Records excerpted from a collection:
----

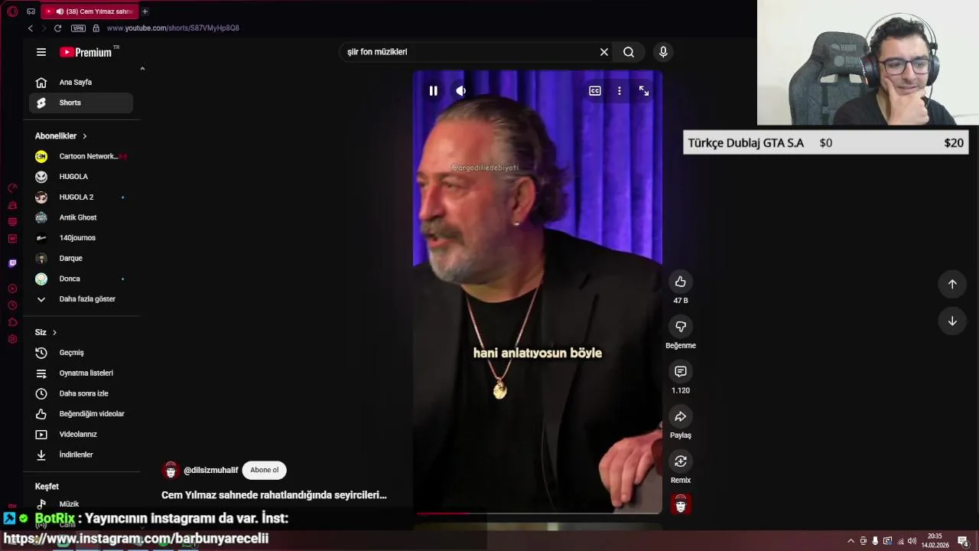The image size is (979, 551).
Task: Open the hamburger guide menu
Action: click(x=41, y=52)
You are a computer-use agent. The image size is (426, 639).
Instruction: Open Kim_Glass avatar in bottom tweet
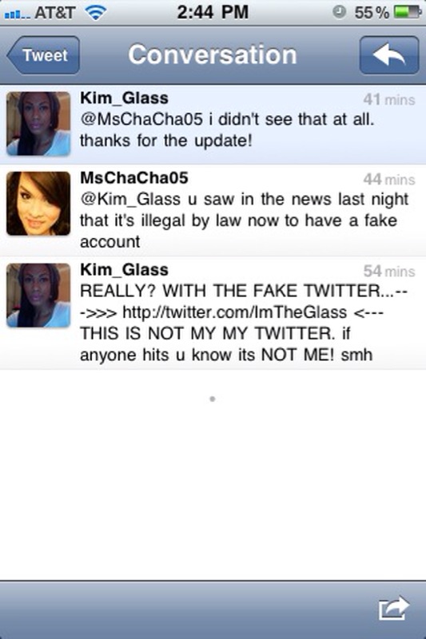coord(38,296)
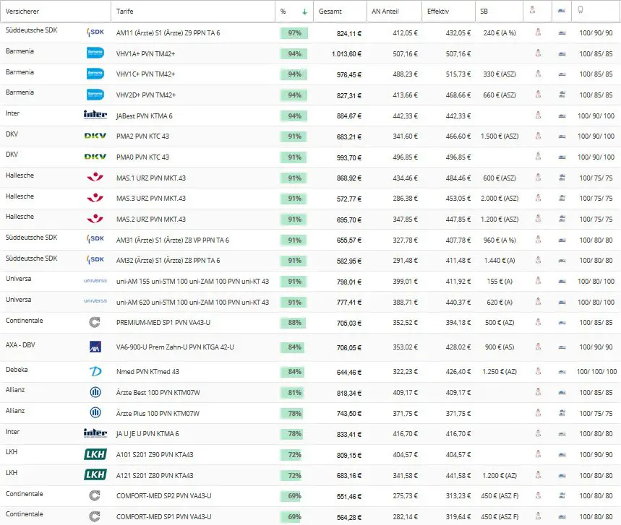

----

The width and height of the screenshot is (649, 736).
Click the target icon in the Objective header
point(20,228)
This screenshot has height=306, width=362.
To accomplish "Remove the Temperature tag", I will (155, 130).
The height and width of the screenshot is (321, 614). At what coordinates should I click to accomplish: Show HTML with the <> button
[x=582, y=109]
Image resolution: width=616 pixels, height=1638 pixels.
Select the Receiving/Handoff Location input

----

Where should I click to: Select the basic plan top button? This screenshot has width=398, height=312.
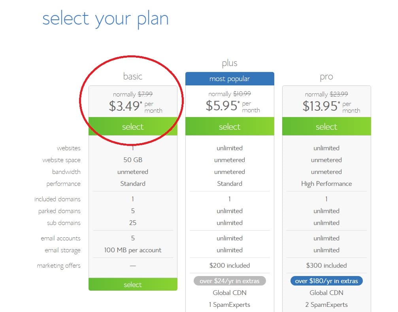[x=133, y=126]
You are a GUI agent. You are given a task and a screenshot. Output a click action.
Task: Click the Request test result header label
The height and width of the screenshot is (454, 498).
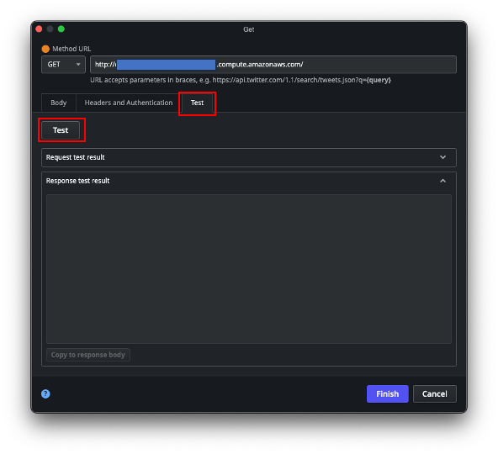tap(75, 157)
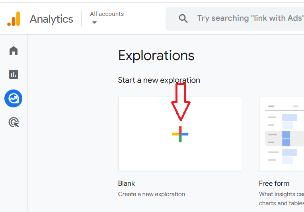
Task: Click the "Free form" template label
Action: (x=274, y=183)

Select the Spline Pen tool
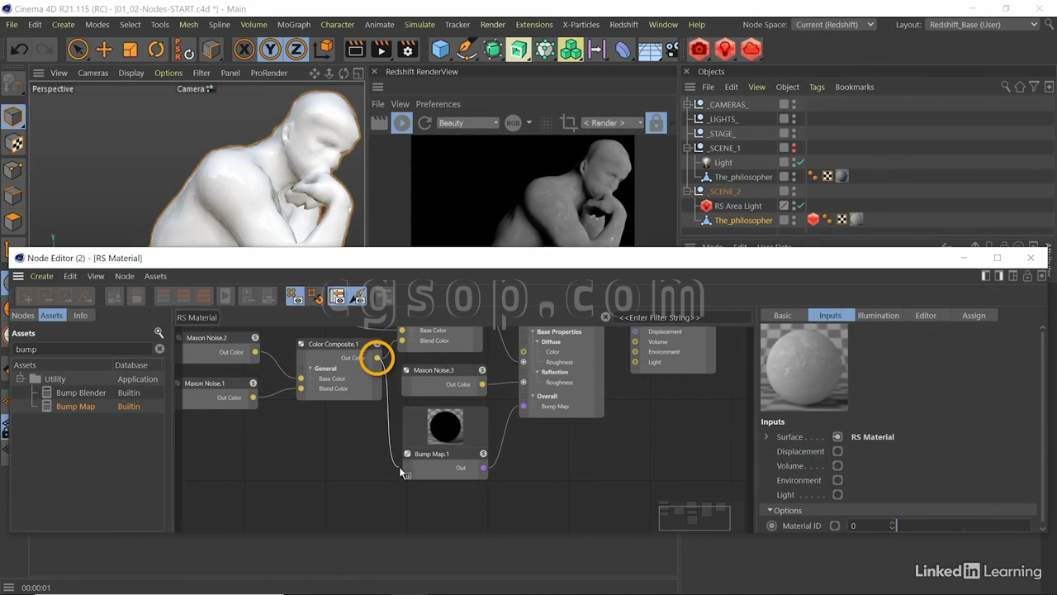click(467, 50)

----

**Required work**. Working through the records, find each line containing the word "agent" and copy it.

**Task answer**.
You are a computer-use agent. The image size is (426, 639).
You are a GUI agent. You are given a task and a screenshot. Output a click action.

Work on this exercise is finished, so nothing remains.